Comparison with the SI constants

Table 6. Comparison θ; SI units and scalars

constant	θ from SI units	MLTVA	θ from r(8), v(17)
c	${\displaystyle \frac{m}{s}}$ (-13+30 = 17)	c* = ${\displaystyle V*v}$	17
h	${\displaystyle \frac{kg{m}^2}{s}}$ (15-26+30=19)	h* = ${\displaystyle 2\pi MVL*\frac{r^{13}}{v^5}}$	8*13-17*5=19
G	${\displaystyle \frac{m^3}{kg{s}^2}}$ (-39-15+60=6)	G* = ${\displaystyle \frac{V^{2}L}{M}*\frac{r^5}{v^2}}$	8*5-17*2=6
e	${\displaystyle C=As}$ (3-30=-27)	e* = ${\displaystyle AT*\frac{r^3}{v^3}}$	8*3-17*3=-27
kB	${\displaystyle \frac{kg{m}^2}{s^{2}K}}$ (15-26+60-20=29)	kB* = ${\displaystyle \frac{2\pi VM}{A}*\frac{r^{10}}{v^3}}$	8*10-17*3=29
μ0	${\displaystyle \frac{kgm}{s^2{A}^2}}$ (15-13+60-6=56)	μ0* = ${\displaystyle \frac{4\pi V^{2}M}{\alpha L{A}^2}*r^7}$	8*7=56

This shows the unit number relationship is consistent regardless of the constants and the system of units used. Furthermore an exhaustive search of the unit-number integer space showed a fundamental constraint 3M + 2T = -15 indicating that this base-15 is the only geometric solution that satisfies all requirements of this model.

Dimensional homogeneity across all physics equations.

The dimensionless status of the electron formula ${\displaystyle \psi }$.

The existence of a valid quark substructure (D, U quarks).

Internal consistency for the electron triplet DDD = T.

The following is one of the most important formulas in physics; it describes the relationship between the fine structure constant and the dimensioned constants.
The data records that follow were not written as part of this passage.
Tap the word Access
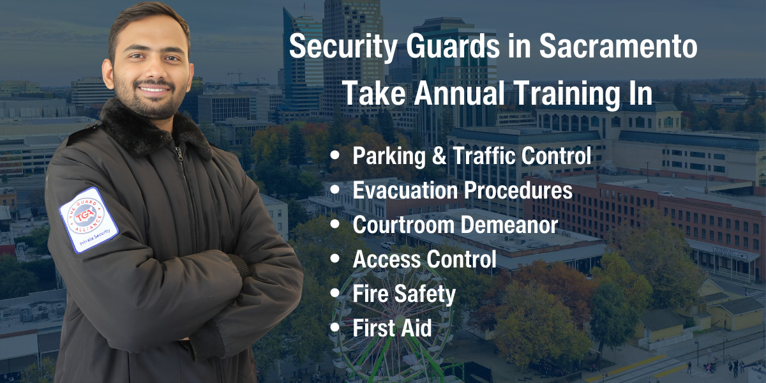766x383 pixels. (385, 259)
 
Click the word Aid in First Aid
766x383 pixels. (417, 328)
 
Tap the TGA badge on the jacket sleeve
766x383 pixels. (88, 220)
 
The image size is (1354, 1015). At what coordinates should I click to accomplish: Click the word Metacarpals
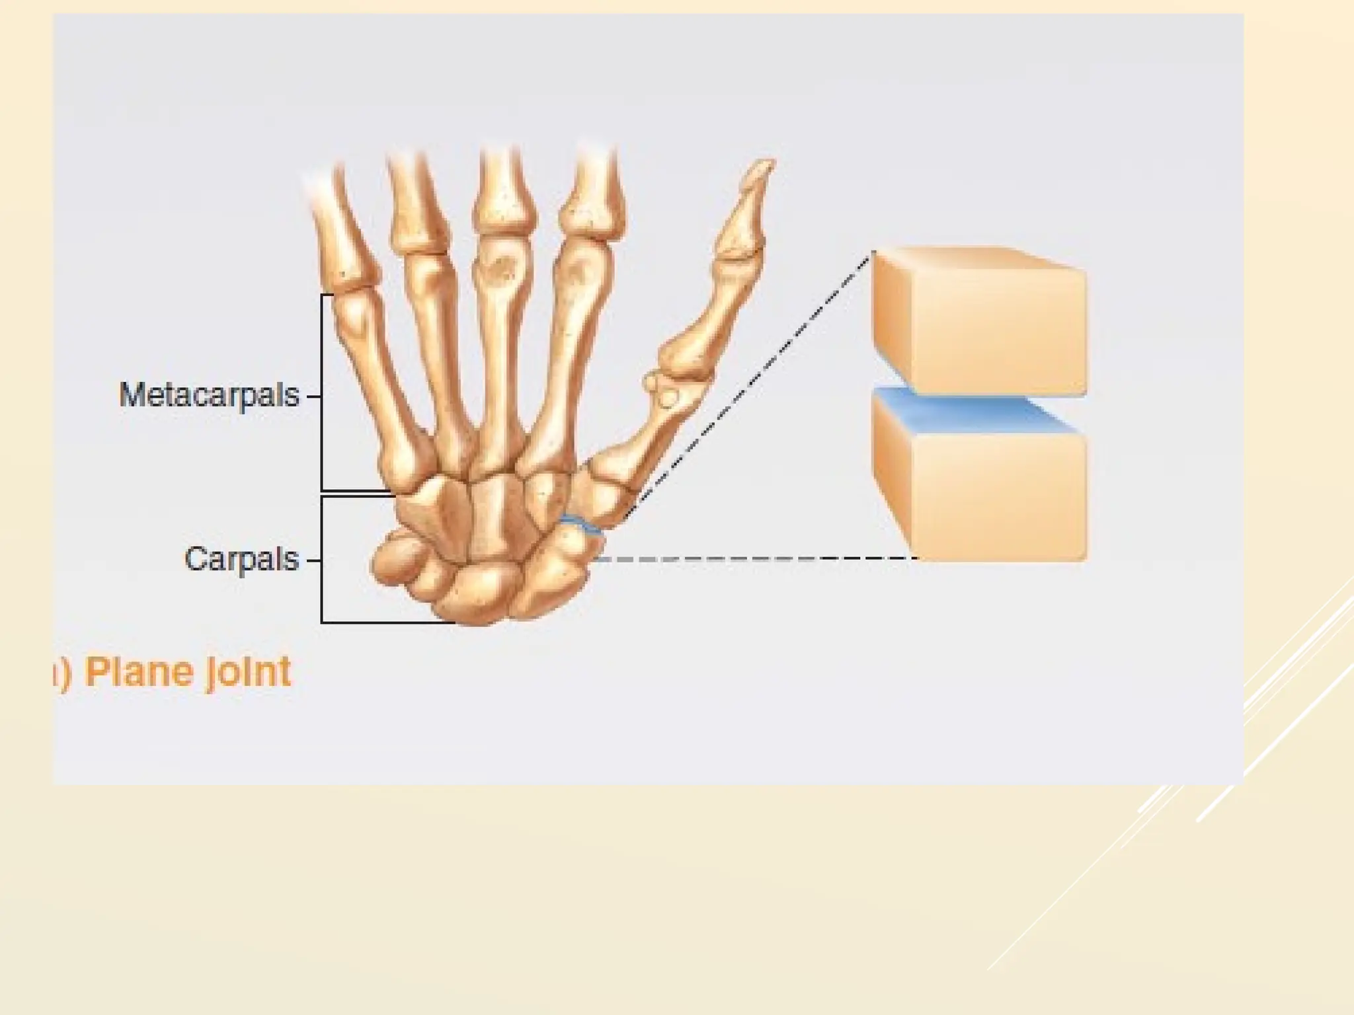pos(209,396)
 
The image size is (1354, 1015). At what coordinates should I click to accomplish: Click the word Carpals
pos(241,560)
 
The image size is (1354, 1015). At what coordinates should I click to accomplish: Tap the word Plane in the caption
pos(136,673)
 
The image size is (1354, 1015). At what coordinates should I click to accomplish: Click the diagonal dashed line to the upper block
pos(747,383)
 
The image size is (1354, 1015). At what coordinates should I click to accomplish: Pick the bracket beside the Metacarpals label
pos(322,393)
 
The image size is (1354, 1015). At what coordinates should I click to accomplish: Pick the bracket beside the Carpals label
pos(322,559)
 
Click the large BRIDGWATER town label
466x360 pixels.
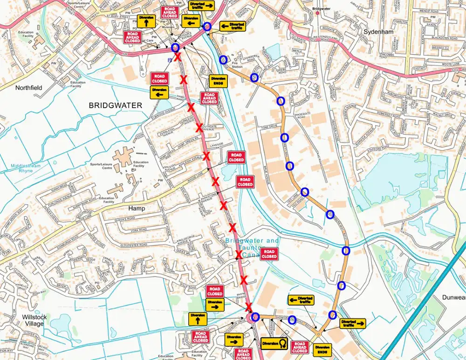coord(115,106)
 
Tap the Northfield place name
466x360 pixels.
coord(29,87)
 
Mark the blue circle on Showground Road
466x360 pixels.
coord(292,319)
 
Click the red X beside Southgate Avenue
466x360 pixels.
coord(199,127)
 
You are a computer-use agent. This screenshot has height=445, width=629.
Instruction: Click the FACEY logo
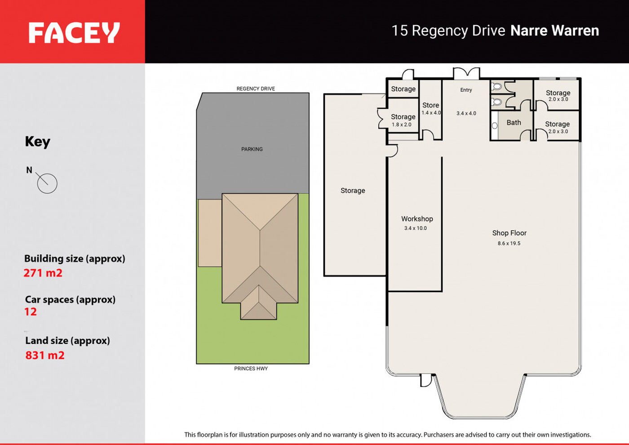(x=74, y=32)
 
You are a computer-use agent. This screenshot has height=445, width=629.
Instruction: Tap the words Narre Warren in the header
(x=554, y=31)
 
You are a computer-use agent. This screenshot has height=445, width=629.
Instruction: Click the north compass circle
(x=47, y=183)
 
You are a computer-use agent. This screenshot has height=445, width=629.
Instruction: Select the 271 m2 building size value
(x=43, y=273)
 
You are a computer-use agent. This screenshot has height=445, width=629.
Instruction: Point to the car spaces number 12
(x=31, y=312)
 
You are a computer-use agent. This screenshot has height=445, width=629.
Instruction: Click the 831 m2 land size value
(x=45, y=356)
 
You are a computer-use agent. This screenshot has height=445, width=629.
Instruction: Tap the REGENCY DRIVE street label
(x=256, y=89)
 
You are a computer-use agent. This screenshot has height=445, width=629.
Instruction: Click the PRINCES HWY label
(x=251, y=369)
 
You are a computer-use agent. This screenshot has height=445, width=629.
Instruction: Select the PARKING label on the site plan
(x=252, y=149)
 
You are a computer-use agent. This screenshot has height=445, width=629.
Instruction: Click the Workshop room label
(x=417, y=219)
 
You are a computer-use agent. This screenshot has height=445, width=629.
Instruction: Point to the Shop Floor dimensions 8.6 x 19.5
(x=509, y=244)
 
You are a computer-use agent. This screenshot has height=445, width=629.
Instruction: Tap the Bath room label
(x=514, y=123)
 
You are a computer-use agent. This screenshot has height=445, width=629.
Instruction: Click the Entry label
(x=466, y=90)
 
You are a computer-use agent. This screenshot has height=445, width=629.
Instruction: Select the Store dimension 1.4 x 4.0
(x=431, y=113)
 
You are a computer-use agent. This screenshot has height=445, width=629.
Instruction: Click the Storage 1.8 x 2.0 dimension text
(x=402, y=125)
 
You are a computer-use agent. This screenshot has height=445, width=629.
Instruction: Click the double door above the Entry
(x=467, y=73)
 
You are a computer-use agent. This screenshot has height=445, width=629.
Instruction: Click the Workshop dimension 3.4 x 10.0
(x=415, y=228)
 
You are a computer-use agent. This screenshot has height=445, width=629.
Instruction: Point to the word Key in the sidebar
(x=38, y=142)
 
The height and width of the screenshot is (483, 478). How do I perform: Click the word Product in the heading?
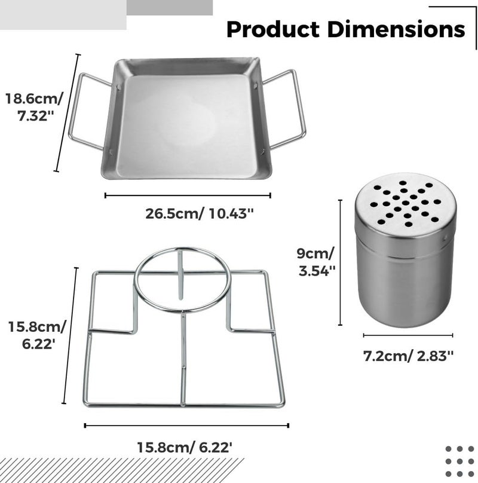272,30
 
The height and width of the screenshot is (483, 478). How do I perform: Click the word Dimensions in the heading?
396,29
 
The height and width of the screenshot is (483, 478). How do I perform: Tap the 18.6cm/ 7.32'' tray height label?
34,107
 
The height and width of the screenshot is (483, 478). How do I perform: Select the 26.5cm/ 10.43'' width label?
200,213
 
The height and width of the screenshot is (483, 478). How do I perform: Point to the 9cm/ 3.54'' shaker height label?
316,262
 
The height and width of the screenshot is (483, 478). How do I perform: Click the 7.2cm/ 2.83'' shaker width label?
409,356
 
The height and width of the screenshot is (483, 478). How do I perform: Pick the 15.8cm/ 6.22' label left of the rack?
37,335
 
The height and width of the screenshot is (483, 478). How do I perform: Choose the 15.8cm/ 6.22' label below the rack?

${\displaystyle {\alpha }_{inv}=\frac{2h}{{\mu }_0{e}^{2}c}}$

However, if we replace the numerical (h, μ₀, e, c) with the geometrical (h, μ₀, e, c), we find that the equation collapses to give alpha;

${\displaystyle \frac{2h}{{\mu }_0{e}^{2}c}=2(2^3{\pi }^4{\mathrm{\Omega }}^4)/(\frac{{\alpha }_{inv}}{2^{11}{\pi }^5{\mathrm{\Omega }}^4})(\frac{2^7{\pi }^4{\mathrm{\Omega }}^3}{{\alpha }_{inv}}{)}^2(2\pi {\mathrm{\Omega }}^2)={\alpha }_{inv}}$

Note also the units and scalars cancel

units = ${\displaystyle \frac{u^{19}}{u^{56}(u^{-27}{)}^2{u}^{17}}=1}$

scalars = ${\displaystyle (\frac{r^{13}}{v^5})(\frac{1}{r^7})(\frac{v^6}{r^6})(\frac{1}{v})=1}$

This is a good test of our model, both of the unit numbers thesis and the geometrical objects thesis, because this equation reduces to

${\displaystyle {\alpha }_{inv}=2(2^3{\pi }^4{\mathrm{\Omega }}^4)/(\frac{{\alpha }_{inv}}{2^{11}{\pi }^5{\mathrm{\Omega }}^4})(\frac{2^7{\pi }^4{\mathrm{\Omega }}^3}{{\alpha }_{inv}}{)}^2(2\pi {\mathrm{\Omega }}^2)}$

${\displaystyle \alpha =\alpha }$

There is no uncertainty of measurement and the formula is well established as a key formula.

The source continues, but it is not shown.